Use streams to find things in arrays

Bank#isAccountExists could be re-written to something like:

return bankAccounts.stream()
  .filter(account -> 
    account.getID() == accountID && account.getPhoneNumber().equals(phoneNumber)
  )
  .findFirst().get();

(code may be a bit wrong, I'm going from memory)

why? - because once you can read streams it's easier to understand and reason about what's going on.

Keep cognitive complexity low

Bank#loginAcount is long and has multiple layers (for example the line Account accountToTransfer = isAccountExist(accountPhoneNumber); is five layers deep, being executed only if the phone number is correct, exit hasn't been requested, the choice is '4' and the phone number is correct (wait.. did you just check the same condition twice?)). You can reduce complexity in this case by creating private methods to do logical subsections of the work. For example, the logic under case 4 could be it's own method, called transferToAccount and everything inside the while loop could be in a method called handleUserChoice.
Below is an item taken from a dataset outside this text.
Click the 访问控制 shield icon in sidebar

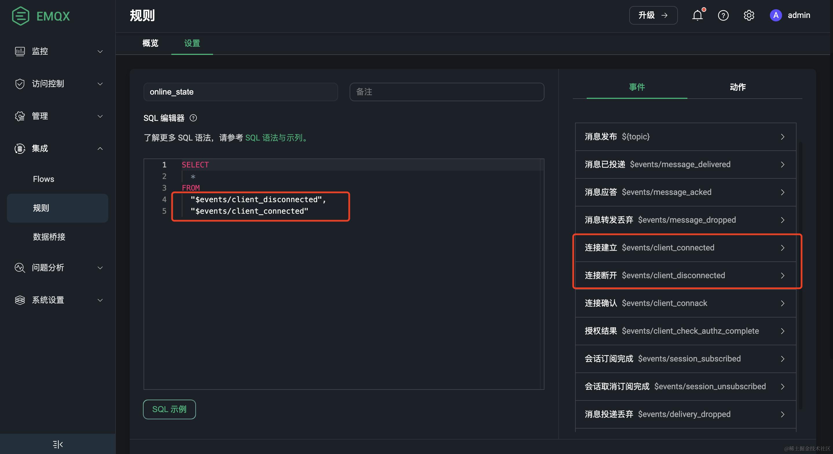click(20, 84)
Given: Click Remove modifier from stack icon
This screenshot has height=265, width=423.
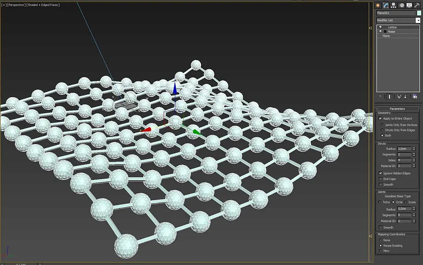Looking at the screenshot, I should [405, 96].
why? - good code is code that's easy to read. Complex methods make for hard to read code.

Separate data from UI input

The Bank#loginAcount method is UI processing, which doesn't really belong in a class dedicated to representing part of your data (Bank). I think you should separate these two so you can reason about them separately.

why? - separation of concern: you should separate code into pieces that make it easier to change one without the other.

Other

@Olivier Grégoire gave some advice on using exceptions, although I think your use-case is too simple to need them.

@Timothy Truckle gave some good advice on naming conventions, particularly isAccountExist shouldn't start with 'is' as it's not returning a boolean.

Extra advice

Use sonar lint. It will give you a lot of good advice!